◆ **What needs to be done**: If a line of the data below contains the string "iPhone", copy it into your answer.

◆ **Records for this exercise**:
________________

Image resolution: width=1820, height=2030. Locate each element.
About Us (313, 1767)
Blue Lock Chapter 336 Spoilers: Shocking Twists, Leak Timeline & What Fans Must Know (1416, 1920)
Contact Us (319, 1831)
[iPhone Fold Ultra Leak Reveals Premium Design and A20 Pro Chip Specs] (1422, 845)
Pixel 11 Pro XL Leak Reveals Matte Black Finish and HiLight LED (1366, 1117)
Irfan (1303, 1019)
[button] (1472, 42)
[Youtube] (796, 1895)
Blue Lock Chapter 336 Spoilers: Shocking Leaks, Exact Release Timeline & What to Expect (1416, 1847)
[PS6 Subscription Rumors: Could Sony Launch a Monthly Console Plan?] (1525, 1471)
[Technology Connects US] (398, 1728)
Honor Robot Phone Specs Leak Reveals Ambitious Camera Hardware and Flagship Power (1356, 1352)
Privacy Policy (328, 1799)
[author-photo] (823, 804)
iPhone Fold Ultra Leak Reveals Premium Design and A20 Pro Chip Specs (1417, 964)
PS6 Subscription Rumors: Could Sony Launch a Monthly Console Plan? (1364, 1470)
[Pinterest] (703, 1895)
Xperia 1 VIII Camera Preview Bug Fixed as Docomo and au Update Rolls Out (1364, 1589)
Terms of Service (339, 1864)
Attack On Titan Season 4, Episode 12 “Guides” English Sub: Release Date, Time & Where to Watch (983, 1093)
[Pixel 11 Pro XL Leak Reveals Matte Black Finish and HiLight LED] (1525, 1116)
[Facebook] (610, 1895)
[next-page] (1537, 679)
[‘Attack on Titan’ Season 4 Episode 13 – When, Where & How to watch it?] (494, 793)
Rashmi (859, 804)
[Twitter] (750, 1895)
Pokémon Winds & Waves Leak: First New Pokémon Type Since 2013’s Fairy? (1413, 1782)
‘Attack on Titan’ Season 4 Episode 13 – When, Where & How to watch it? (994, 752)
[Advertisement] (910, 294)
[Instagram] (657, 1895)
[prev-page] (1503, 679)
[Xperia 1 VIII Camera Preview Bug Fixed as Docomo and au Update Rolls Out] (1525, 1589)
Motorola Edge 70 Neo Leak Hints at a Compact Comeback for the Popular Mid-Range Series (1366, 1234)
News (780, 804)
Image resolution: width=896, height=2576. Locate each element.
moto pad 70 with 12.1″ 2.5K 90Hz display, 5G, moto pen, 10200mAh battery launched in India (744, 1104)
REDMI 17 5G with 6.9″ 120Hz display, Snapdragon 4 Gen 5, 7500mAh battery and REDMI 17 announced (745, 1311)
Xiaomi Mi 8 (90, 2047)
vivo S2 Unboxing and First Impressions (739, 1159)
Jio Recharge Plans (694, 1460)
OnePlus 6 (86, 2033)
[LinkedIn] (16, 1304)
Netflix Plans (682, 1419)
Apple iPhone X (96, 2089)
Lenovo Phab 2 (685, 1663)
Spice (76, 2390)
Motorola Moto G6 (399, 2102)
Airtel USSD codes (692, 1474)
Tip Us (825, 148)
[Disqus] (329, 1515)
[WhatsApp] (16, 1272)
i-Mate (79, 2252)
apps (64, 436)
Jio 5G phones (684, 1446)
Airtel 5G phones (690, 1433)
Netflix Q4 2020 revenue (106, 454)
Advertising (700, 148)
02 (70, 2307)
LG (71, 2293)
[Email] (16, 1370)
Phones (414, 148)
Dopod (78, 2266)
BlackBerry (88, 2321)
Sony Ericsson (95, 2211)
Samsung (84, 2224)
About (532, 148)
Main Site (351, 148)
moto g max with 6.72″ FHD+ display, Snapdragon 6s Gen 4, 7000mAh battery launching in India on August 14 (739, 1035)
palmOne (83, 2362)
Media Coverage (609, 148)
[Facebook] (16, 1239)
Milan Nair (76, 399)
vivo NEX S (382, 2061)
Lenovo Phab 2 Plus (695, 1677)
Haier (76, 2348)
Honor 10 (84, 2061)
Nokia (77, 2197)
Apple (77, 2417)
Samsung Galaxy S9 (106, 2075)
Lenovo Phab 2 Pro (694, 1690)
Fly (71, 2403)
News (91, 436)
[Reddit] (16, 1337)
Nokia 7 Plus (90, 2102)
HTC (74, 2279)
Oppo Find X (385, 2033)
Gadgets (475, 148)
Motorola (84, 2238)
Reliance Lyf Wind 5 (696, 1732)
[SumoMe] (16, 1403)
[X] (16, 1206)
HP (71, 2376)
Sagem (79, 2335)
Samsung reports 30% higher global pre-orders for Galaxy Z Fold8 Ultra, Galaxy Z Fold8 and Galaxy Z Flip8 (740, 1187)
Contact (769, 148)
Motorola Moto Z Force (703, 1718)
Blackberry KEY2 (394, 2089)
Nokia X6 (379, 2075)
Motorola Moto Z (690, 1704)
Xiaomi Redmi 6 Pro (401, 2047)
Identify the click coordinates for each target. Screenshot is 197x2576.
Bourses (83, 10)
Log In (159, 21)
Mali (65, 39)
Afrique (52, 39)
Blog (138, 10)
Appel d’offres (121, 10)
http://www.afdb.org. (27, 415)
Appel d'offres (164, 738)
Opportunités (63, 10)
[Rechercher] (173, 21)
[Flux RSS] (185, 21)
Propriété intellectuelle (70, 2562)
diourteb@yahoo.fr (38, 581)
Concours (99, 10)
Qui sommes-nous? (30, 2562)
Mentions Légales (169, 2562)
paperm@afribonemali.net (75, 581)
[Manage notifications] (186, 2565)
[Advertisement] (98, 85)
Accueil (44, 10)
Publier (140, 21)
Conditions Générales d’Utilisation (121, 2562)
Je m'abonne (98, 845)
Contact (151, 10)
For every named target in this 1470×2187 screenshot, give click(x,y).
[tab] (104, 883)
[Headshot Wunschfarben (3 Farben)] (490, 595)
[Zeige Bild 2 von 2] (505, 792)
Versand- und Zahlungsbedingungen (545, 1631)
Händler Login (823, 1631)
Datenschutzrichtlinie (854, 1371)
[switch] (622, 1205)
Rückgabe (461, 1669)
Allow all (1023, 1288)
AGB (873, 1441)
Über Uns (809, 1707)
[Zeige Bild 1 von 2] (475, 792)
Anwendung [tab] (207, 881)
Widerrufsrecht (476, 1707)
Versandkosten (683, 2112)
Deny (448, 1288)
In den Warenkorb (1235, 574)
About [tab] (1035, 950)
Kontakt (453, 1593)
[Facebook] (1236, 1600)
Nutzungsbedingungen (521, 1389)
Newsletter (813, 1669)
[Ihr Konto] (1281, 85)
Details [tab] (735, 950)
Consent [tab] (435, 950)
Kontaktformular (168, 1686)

________________

◆ **Finished task**:
[iPhone Fold Ultra Leak Reveals Premium Design and A20 Pro Chip Specs] (1422, 845)
iPhone Fold Ultra Leak Reveals Premium Design and A20 Pro Chip Specs (1417, 964)
Apple iPhone X (96, 2089)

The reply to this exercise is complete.